Sus gritos seguían atormentándome. De pronto, uno de ellos empezó a llorar. Estaba aterrado. La oscuridad me estaba volviendo loco; pero sabía que al menos era la única manera de que ellos no notaran mi presencia. Ahora todo era más extraño aún, no reconocía la casa, pensé que lo tenía todo en la memoria pero no recordaba en qué parte estaba. La oscuridad me confundía. Tomé un poco de aire, traté de serenarme pero mi corazón no acusaba el relajo. Respiré profundo una otra vez y pude recordar que estaba en el área de los niños.
Sí, estaba allí. Dios, ellos me descubrirían.
No podía creerlo: los niños ya venían por las escaleras, podía escuchar sus pasos. Ahora sólo uno de ellos lloraba. Ya no podía hacer nada, ellos me verían. Por Dios santo, ellos me verían.
El llanto se escuchaba con más fuerza, del otro niño sólo escuchaba sollozos. Había otra voz, no escuchaba qué decía por el lloro y los gritos pero parecía enfurecido. Los arrastraba, los arrastraba a los dos, o al menos a uno de ellos. Ellos venían hacia mí. Yo estaba en su área, no podía ser, estaba en su área.

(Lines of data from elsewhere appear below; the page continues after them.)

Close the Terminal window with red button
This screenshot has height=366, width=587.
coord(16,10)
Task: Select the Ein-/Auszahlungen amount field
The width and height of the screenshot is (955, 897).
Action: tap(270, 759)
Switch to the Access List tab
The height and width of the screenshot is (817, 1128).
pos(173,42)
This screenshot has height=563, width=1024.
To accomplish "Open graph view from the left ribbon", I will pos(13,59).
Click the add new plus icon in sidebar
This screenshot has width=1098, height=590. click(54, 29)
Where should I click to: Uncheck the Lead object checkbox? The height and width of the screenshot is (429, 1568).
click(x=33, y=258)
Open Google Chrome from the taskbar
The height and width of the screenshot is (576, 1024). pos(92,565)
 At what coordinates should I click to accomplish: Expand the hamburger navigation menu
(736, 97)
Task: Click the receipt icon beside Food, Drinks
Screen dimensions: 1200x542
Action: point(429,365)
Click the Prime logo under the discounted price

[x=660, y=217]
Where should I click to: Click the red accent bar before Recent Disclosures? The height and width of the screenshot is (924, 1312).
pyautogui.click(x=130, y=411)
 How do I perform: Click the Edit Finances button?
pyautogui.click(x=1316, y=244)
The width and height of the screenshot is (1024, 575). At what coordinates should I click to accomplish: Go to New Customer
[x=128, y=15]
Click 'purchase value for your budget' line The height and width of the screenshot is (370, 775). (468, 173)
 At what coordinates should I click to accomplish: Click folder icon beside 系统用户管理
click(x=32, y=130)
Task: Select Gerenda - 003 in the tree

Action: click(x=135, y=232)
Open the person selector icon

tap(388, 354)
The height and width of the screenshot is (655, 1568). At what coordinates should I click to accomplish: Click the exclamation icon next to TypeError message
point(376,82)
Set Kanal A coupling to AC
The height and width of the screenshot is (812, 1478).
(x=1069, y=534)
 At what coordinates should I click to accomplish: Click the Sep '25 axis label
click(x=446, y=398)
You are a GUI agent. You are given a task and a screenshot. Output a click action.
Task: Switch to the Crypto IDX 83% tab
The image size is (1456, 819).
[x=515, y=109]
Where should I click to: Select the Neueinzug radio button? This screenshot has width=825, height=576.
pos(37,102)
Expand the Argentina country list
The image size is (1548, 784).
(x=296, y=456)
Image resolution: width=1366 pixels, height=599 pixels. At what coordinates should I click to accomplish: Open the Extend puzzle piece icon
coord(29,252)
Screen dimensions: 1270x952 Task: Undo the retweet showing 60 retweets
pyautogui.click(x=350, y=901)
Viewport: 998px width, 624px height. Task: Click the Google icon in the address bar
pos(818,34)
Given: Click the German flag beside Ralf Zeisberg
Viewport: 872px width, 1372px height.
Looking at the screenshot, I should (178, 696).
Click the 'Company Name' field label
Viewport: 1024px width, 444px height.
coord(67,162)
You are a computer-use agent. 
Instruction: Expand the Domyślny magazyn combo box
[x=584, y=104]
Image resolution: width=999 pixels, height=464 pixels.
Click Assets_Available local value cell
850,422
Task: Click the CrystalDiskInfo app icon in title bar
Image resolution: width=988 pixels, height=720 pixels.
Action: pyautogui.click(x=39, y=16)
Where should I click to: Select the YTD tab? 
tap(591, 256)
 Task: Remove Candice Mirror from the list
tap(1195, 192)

Ya estaban ahí, tras la puerta. Ellos estaban por entrar por Dios. Mi corazón parecía explotar por el pánico. Estaba empapado por el sudor y continuaba con la mente en blanco. Ya no había tiempo. Sólo atiné a esconderme bajo una cama, era una pésima idea; lo sabía, pero ya no había tiempo de pensar en nada.
Como pude, bajo la cama, quité el seguro de mi pistola. Esta vez la usaría, era mi vida o la de ellos.
La puerta se abrió de un solo golpe, el padre entró con los dos hermanos a la rastra, uno seguía llorando; el otro, ya no. “¡Mocosos desobedientes!” les dijo, indignado. “¡Cuántas veces les tengo que repetir que entre hermanos no se pelea, eh!” Y continuó: “Ahora se acuestan a dormir y no quiero escucharlos en toda la noche, mañana bajan los dos a pedirle disculpas a su madre por la noche de cumpleaños que le hicieron pasar”. Apagó la luz, cerró la puerta con otro golpe y escuché sus pasos marcharse. El corazón quería salirse por la boca. Desde abajo de la cama vi cómo los niños se quitaban los calzados, arrojándose la culpa el uno con el otro hasta que un enérgico grito de su padre desde la otra habitación los hizo callar por completo.
En silencio se acostaron. Yo estaba debajo de la cama del que lloraba. Al cabo de unos minutos escuchaba sólo sus sollozos. Esperé unos instantes más; tieso aún. Sólo cuando estuve seguro de que estaban dormidos por completo y la casa estaba tranquila, salí del escondite.
Volví a ponerle el seguro a mi pistola. Me quité la media que cubría mi rostro y recién en ese instante respiré aliviado. “Dios, casi me atrapan otra vez”, me dije a mí mismo.
Recogí la mochila con las joyas y el dinero y me marché por los ventanales lo más sigiloso que pude.
Una caja fuerte en la habitación de unos malcriados niños. Qué estúpida idea, pensé. Maldito ricachón.